Source passage —
· · · · ·

A little girl has defied all the odds and started her first day at school - after her parents were told she would not live longer than two years.
Tiffany Lothian, her sisters, brother and mother Dee, 36, walked into Oakwood Primary School on Wednesday (September 11) as a family after the four-year-old recovered from a life-threatening liver condition.
Biliary Atresia is a childhood disease of the liver where one or more bile ducts are abnormally narrow, blocked, or absent affecting the colour of Tiffany’s skin.
Dee and husband Wayne have spoken out after the recent Organ Donation Week which encourages people to sign up to donate their organs after their death.
The mother-of-four said, “This is a massive milestone for Tiff. We were told when she was born she would not pass the age of two and would be lucky to survive at all. Taking my daughter to her first day at school felt like a miracle.”
The family were told when Tiffany was six months old she would not survive without a liver transplant and were in and out of hospital for months.
Tiffany had to wait for the correct donor match, which would be another child at a specific weight and blood type.
Dee said, “We held onto so many different hopes in hospital. We were waiting for someone else’s child to die essentially which is extremely difficult. You go through lots of different emotions.”
However, Wayne’s niece, Fern was tested and confirmed as a correct match for Tiffany so the little girl received a part of her cousin’s liver in a transplant operation at King’s College Hospital when Tiffany was just seven months old.
Dee, a nurse in A&E at the DGH, said, “Families don’t think about their child dying before them. I didn’t before I had Tiffany. I can’t stress how life saving and life changing transplantation is. Please share your wishes about your organ donation decision with your loved ones.”

· · · · ·

Data under study —
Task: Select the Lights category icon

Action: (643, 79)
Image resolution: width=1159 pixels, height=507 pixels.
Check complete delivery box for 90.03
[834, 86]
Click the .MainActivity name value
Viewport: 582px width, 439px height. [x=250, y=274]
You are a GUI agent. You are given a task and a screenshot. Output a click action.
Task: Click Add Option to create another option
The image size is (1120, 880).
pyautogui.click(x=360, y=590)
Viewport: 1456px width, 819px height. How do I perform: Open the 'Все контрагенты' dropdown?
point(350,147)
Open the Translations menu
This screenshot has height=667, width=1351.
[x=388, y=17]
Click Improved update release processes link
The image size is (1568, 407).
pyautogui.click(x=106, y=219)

· · · · ·

Work item A — List every person mentioned by name in the story about Tiffany Lothian.
Work item B — Reproduce the part of the story about Tiffany Lothian starting at "The family were" and ending at "seven months old.".
The data plays no part in any of this work.

Exercise output A — Tiffany Lothian, Dee, Wayne, Fern

Exercise output B —
The family were told when Tiffany was six months old she would not survive without a liver transplant and were in and out of hospital for months.
Tiffany had to wait for the correct donor match, which would be another child at a specific weight and blood type.
Dee said, “We held onto so many different hopes in hospital. We were waiting for someone else’s child to die essentially which is extremely difficult. You go through lots of different emotions.”
However, Wayne’s niece, Fern was tested and confirmed as a correct match for Tiffany so the little girl received a part of her cousin’s liver in a transplant operation at King’s College Hospital when Tiffany was just seven months old.